Israel Festival brings cultural innovation to Jerusalem

Steven Cohen’s moving tribute, Put Your Heart Under Your Feet… And Walk ©Pierre Panchenault 2

By Mikki Shana


Over 30 000 visitors, Israelis and tourists alike, enjoyed the Israel Festival this year.

Now in its 58th year, the Israel Festival showcases a rich and varied artistic program from Israel and around the world in the fields of dance, music, theater, performance art, video art and installation. 

This is the country’s flagship cultural event, renowned for inspiring and thought-provoking material that cannot be seen anywhere else.  Although the first home of the Israel Festival was Cesarea, the late Mayor of Jerusalem, Teddy Kolleck brought it to the capital in the early eighties where it has been hosted ever since.  

Director of the festival, Eyal Sher, together with artistic director, Itzik Giuli, lead the Israel Festival on a path of artistic innovation. They have set a clear goal — to identify new artistic movements, forms and languages on the global culture and art scene, as well as to find innovative and original interpretations, while conserving the festival’s historical value and its achievements over the past 50 years. Recent years have seen a rise in the number of young audience members, as a result of both the artistic program and the affordable pricing policy. 

“In the arts, we are witnessing a constant attempt to narrow the freedom of artistic expression, but that’s something we do not take into consideration in our programming.  We perceive cultural and creative achievement as a unique means to create space for dialogue and cultural encounter. We are proud to continue a consistent line of artistic programming that conforms to just one criterion: excellence.” says Sher

The festival’s layered program was focused on an inter-cultural search for identity from both familiar and new perspectives.
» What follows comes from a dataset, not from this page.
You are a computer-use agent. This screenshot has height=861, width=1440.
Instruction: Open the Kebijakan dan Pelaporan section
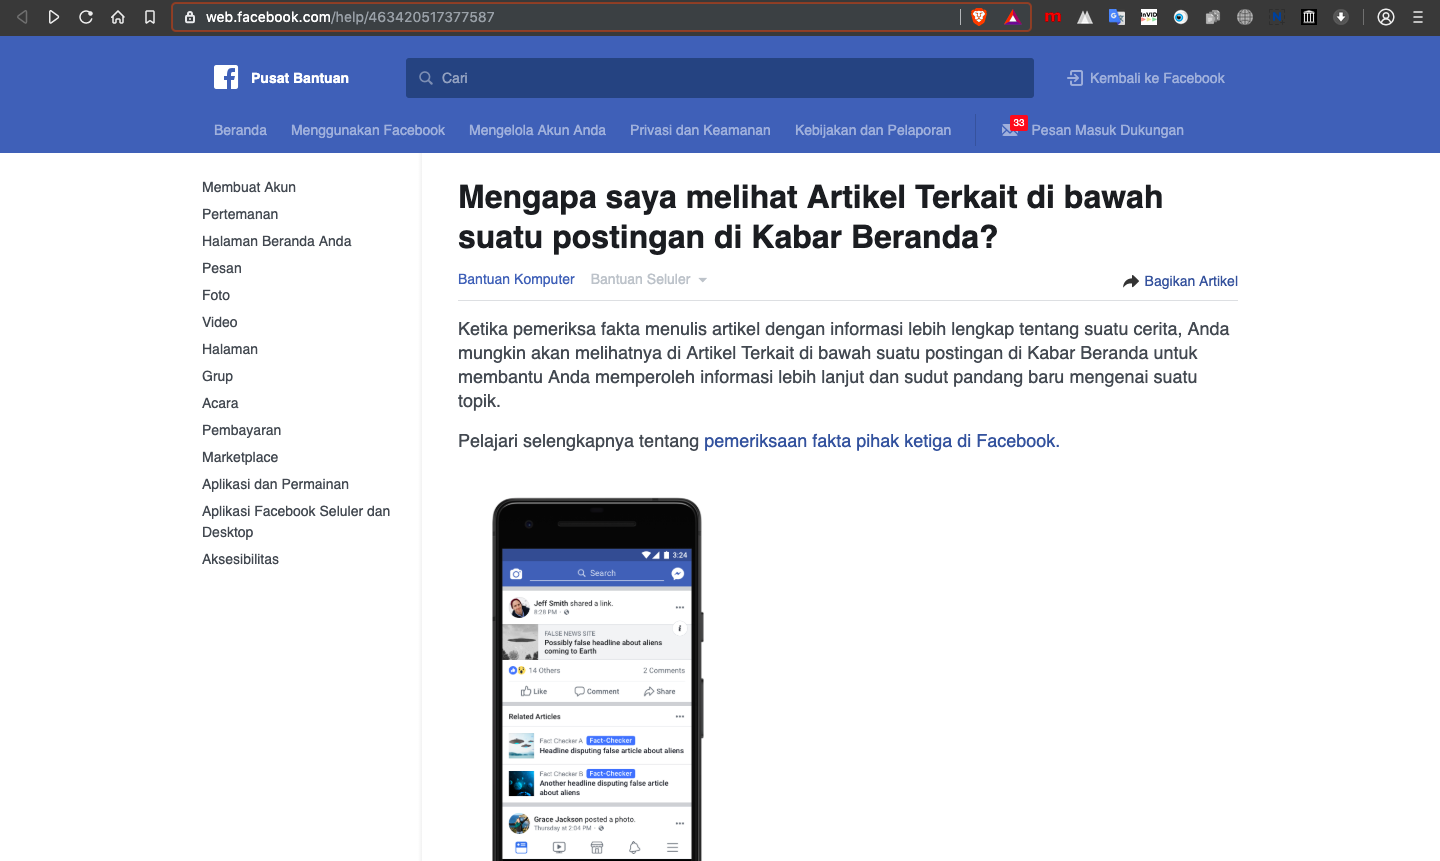coord(872,130)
It aimed to express many different cultural identities, while constantly testing the limits of artistic creation, exposing identity politics, questioning conventions of separation between ‘artist’ and ‘viewer’, between the ‘self’ and the ‘other’ — while spotlighting the fluidity that exists between these definitions and an inspiring, unique artistic space. 
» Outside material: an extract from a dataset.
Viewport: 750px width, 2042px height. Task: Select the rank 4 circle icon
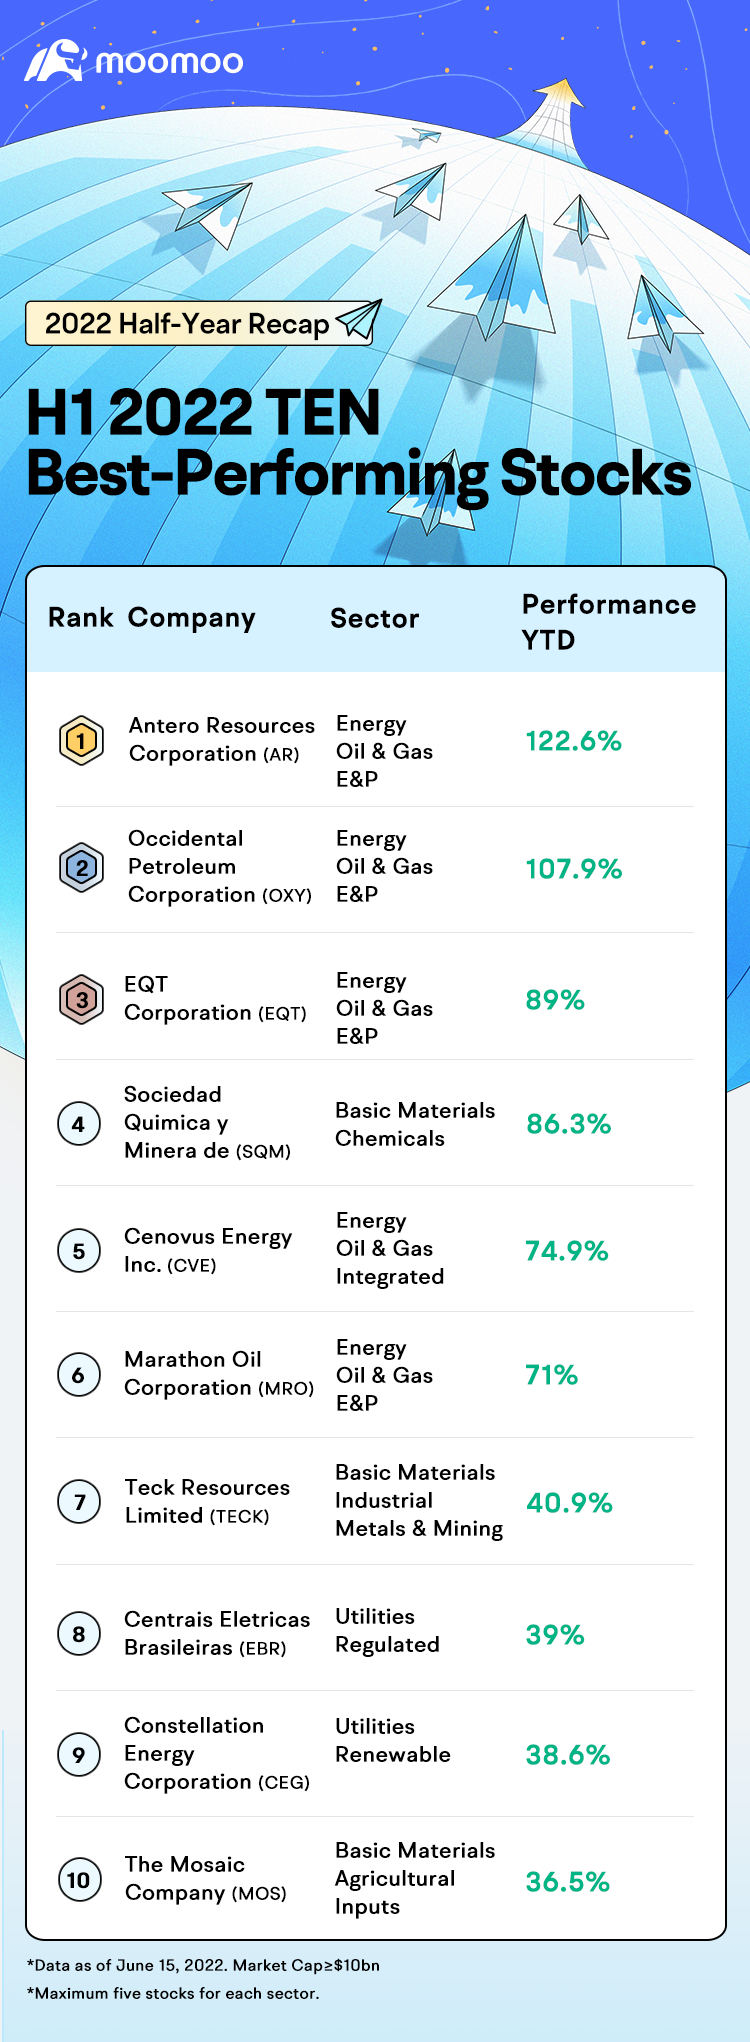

“Like many festivals around the world” says Sher, “the Festival is not merely a cultural event but an important catalyst, advancing education, empowering community, encouraging tourism and fueling the economy.   But in Jerusalem, its most important role is no doubt facilitating encounter and dialogue”.

The festival continues its tradition of integrating the old with the new. Alongside contemporary content, often characterised by multi-disciplinary forms, the festival featured a number of performances inspired by classic masterpieces of the world, in a range of exciting and surprising adaptations by contemporary artists from Israel and abroad.   Among the innovative and contemporary festival programming are original Israeli productions created especially for the festival by independent artists and groups; highly-acclaimed guest productions from France, Brazil, Switzerland and Poland. This year there were two shows that have their roots in South Africa. 

The Laurence Oliver Award-winning veteran choreographer Robyn Orlin, performed at the Festival. And So You See looks at post-apartheid South Africa. Robyn Orlin questions if the people of South Africa are truly free and whether the promised democratic values, especially gender equality, meet the hopes laid down in the constitution.  

South-African born, France-based performance artist Steven Cohen performed in the Israel for the first time this year, presenting a tribute to his partner Elu in Put Your Heart Under Your Feet… And Walk Self-described as a South African, white, gay, Jewish man, Cohen created a performative hybrid that brings together all these identities.  In a chilling requiem to his partner of twenty years, Cohen performs a brave parting ceremony that celebrates art both as a path of coping with loss and as a resolute choice in a vital and passionate existence.

This year, the Israel Festival launched a Friends Giving Circle to help support its growth and ongoing activity. The Friends Giving Circle will facilitate the gift of high quality art and performance to a wide range of audiences by subsidising tickets and funding free events in public spaces.

The Israel Festival is supported by the Ministry of Culture, the Municipality of Jerusalem, Mifal HaPais lottery, The Jerusalem Foundation, as well as many public and private foundations.  

Sher has already started working on next year’s programme and knows that in no time at all the Festival will be celebrating, with some luck and good planning, the 60th Israel Festival in 2021. “Running a cultural organisation in Jerusalem is a bit like being a pioneer in the early days of the Zionist Movement” says Sher.  “It requires passion and resilience, a bit of naivety, a lot stubbornness and above all, a vision of what we believe this incredible city could be, what it should be, what it deserves to be”.